To achieve these aims, the People’s Budget will develop a progressive budget framework on an annual basis, within an appropriate macroeconomic strategy. To raise public awareness of budget issues and provide routes for engagement, it will conduct educational campaigns, workshops, people’s forums and mass action. These activities will be used to engage with key fiscal events, including the MTBPS and the annual budget.

Response to the MTBPS

The Medium-Term Budget Policy Statement (MTBPS) released on Monday, reverses the trend toward real cuts in budgets, but remains within the fiscal paradigm established with the GEAR. As a result, although the 2000 MTBPS proposes an increase in spending in real terms – a welcome reversal of the pattern of the past three years – it makes the increase entirely contingent on rapid growth in the economy. Indeed, it sets even tighter ratios than the GEAR for deficits and taxation to GDP. If that growth does not materialise, we could again end up with declining budgets – with devastating consequences for development and employment, as experienced in the past three years.

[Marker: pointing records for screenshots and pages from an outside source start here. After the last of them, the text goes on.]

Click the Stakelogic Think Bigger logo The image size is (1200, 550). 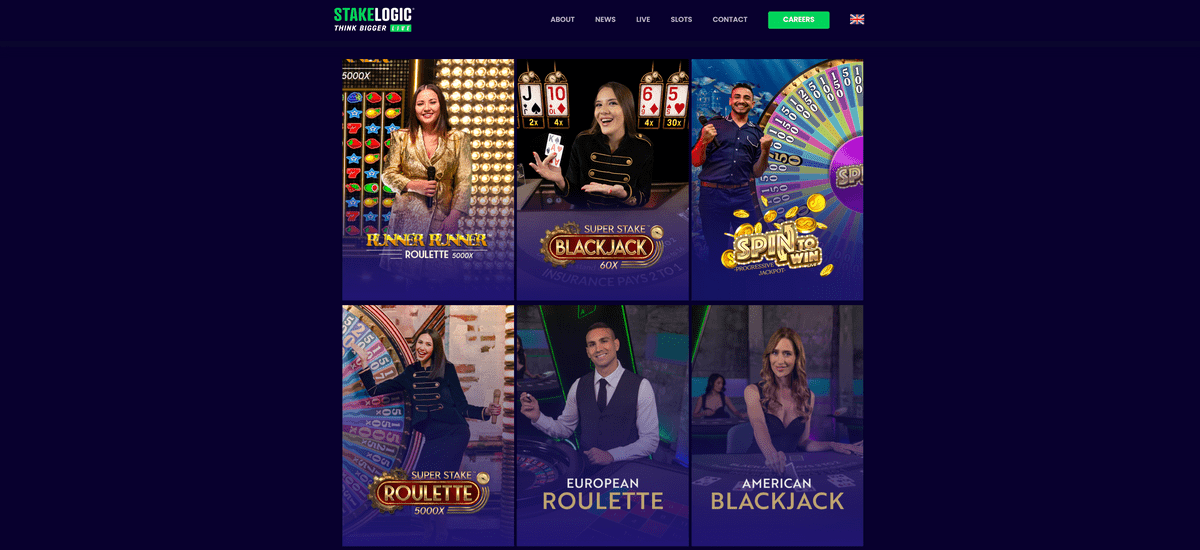click(x=374, y=19)
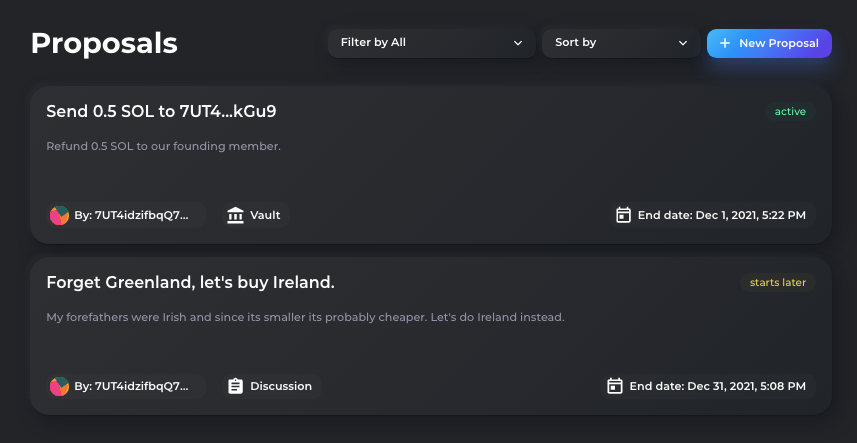Create a New Proposal
Screen dimensions: 857x443
point(769,43)
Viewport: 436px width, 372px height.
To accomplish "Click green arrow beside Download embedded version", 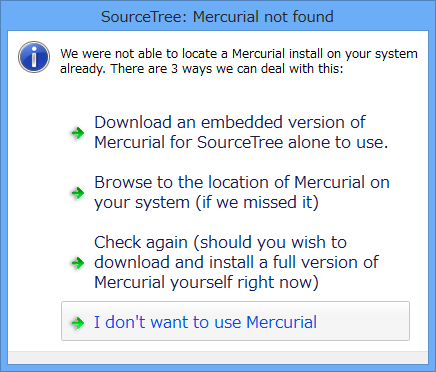I will coord(78,133).
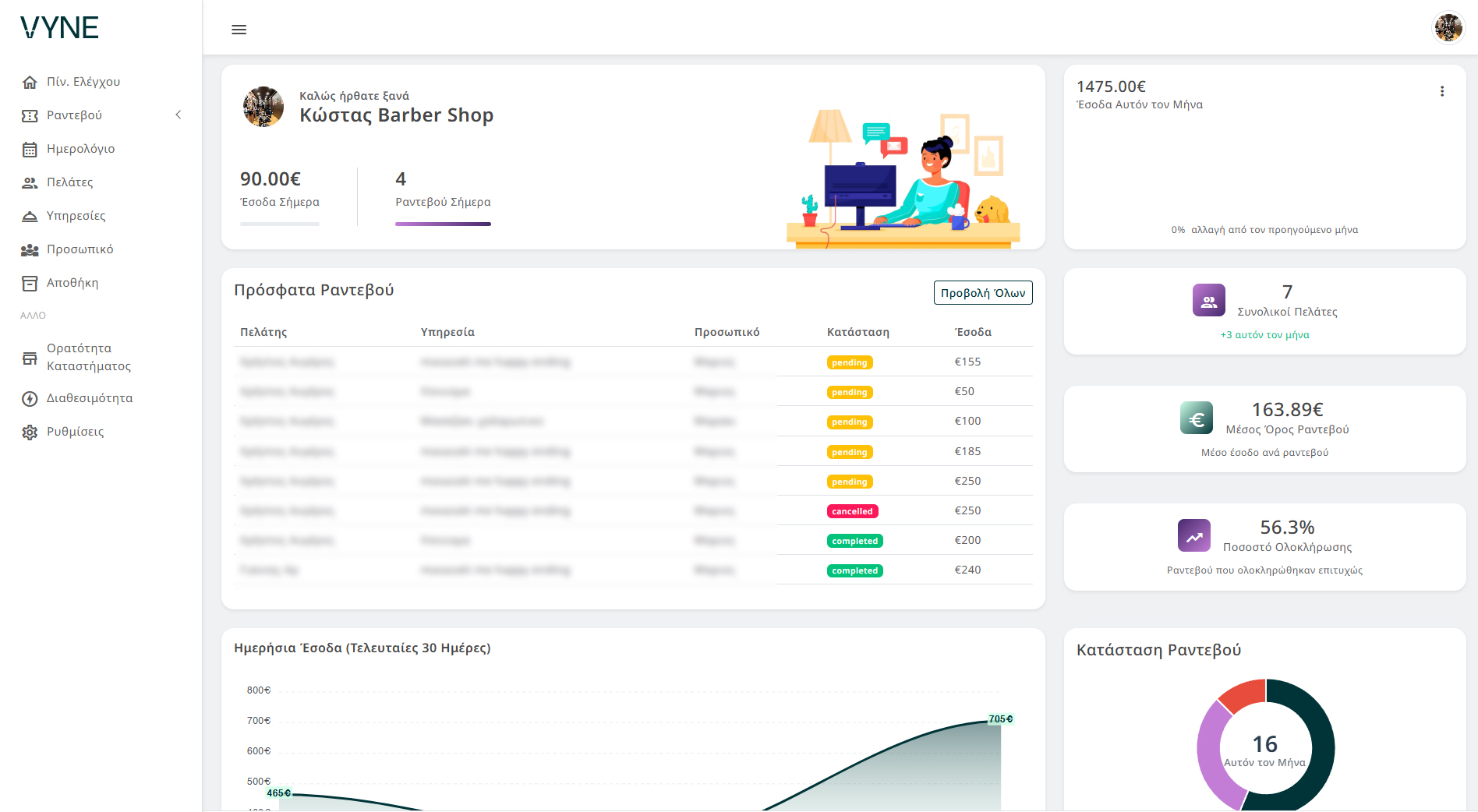1478x812 pixels.
Task: Click the calendar icon beside Ημερολόγιο
Action: coord(30,149)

Even with the overall growth in the budget, in real terms, the increase in spending on the main social services – education, health and welfare – still remains slower than the growth in the population. That means spending will fall per person. This situation reflects the fact that the total increase in expenditure, not including interest or reserves, is only 0,2 per cent above population growth. But it also reflects the excessive increase in spending on defence – still one of the fastest-growing functions – as well as the inefficient financing of the GEPF.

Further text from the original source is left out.